Addresses such as IPv4-Mapped IPv6 addresses, ISATAP [RFC5214], and IPv4-translatable addresses [ADDR-FORMAT] have IPv4 addresses embedded in the low-order 32 bits of the address. These addresses have a special representation that may mix hexadecimal and dot decimal notations. The decimal notation may be used only for the last 32 bits of the address. For these addresses, mixed notation is RECOMMENDED if the following condition is met: the address can be distinguished as having IPv4 addresses embedded in the lower 32 bits solely from the address field through the use of a well-known prefix. Such prefixes are defined in [RFC4291] and [RFC2765] at the time of this writing. If it is known by some external method that a given prefix is used to embed IPv4, it MAY be represented as mixed notation. Tools that provide options to specify prefixes that are (or are not) to be represented as mixed notation may be useful.

There is a trade-off here where a recommendation to achieve an exact match in a search (no dot decimals whatsoever) and a recommendation to help the readability of an address (dot decimal whenever possible) does not result in the same solution. The above recommendation is aimed at fixing the representation as much as possible while leaving the opportunity for future well-known prefixes to be represented in a human-friendly manner as tools adjust to newly assigned prefixes.

JohnMcHugh commented 10 years ago

I have found a few dark corners of the IP address space where the cork rendering of IPv6 addresses containing IPv4 addresses is wrong and two where the result is dubious.

First the dubious cases.

  1. 0:0:0:0:0:0:0:0 is a special IPv6 address, but is is also an IPv4 compatible IPv6 address under rfc 1993 Libcork renders it as ::, but successfully parses ::0.0.0.0 and it might be possible to render :: this way, as well.
  2. The same applies to 0:0:0:0:0:0:0:1 which is also special and is rendered as ::1 but could be rendered as ::0.0.0.1

There is a class of cases where libcork renders IPv6 addresses conforming to rfc 1993 incorrectly.
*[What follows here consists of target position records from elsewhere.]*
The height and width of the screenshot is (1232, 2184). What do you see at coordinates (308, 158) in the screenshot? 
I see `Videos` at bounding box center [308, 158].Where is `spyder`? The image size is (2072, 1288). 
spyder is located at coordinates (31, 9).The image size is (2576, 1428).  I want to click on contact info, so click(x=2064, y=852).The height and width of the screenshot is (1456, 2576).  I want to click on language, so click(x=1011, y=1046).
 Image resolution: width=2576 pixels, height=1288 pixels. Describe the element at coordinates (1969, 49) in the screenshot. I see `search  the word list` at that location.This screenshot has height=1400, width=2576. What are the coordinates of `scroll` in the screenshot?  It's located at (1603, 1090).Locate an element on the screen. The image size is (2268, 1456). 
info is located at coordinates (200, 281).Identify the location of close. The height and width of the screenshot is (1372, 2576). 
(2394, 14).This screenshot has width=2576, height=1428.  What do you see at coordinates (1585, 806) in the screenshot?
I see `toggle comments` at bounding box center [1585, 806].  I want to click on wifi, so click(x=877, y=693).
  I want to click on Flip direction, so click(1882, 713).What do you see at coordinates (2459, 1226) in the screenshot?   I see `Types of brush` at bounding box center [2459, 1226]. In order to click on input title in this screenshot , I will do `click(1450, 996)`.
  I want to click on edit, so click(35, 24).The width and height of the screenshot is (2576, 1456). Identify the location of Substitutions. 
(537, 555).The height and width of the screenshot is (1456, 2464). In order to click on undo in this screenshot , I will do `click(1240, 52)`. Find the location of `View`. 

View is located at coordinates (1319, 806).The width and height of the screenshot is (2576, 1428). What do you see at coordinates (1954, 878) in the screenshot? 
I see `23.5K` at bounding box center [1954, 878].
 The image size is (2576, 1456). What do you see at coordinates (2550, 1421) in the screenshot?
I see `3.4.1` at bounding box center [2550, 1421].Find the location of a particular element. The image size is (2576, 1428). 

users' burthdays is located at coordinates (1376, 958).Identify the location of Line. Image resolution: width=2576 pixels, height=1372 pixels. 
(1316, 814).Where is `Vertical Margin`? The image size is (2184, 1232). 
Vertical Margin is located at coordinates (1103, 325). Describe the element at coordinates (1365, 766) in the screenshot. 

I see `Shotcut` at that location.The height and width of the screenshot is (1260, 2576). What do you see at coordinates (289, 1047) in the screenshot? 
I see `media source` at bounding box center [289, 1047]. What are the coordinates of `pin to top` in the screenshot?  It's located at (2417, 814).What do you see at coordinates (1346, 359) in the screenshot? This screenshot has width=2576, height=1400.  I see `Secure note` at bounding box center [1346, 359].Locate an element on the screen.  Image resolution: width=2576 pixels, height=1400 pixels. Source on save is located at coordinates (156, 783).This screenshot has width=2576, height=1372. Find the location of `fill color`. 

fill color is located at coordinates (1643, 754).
  1. Addresses with the prefix ::/96 are IPv4 compatible under rfc 1993 and should be rendered as ::W.X.Y.Z, however, if the W and X octets are zero, the first hextet of the IPv4 address is subsumed into the :: i.e. ::0.0.1.0 renders as ::100.

This can probably be fixed by adding an additional branch for a best.len of 7 along with the existing tests for a best.len of 6 and 5 with the ffff 6th hextet. If the dubious case of ::1 is to be resolved as a non IPv4, this will also require special handling.

As noted in the issue, the code does not handle the IPv4 translated form of RFC 2765 ::ffff:0/96, the IPv4 embedded form of RFC 6052 64:ff9b::/96, or the tunneling forms of RFC 5214.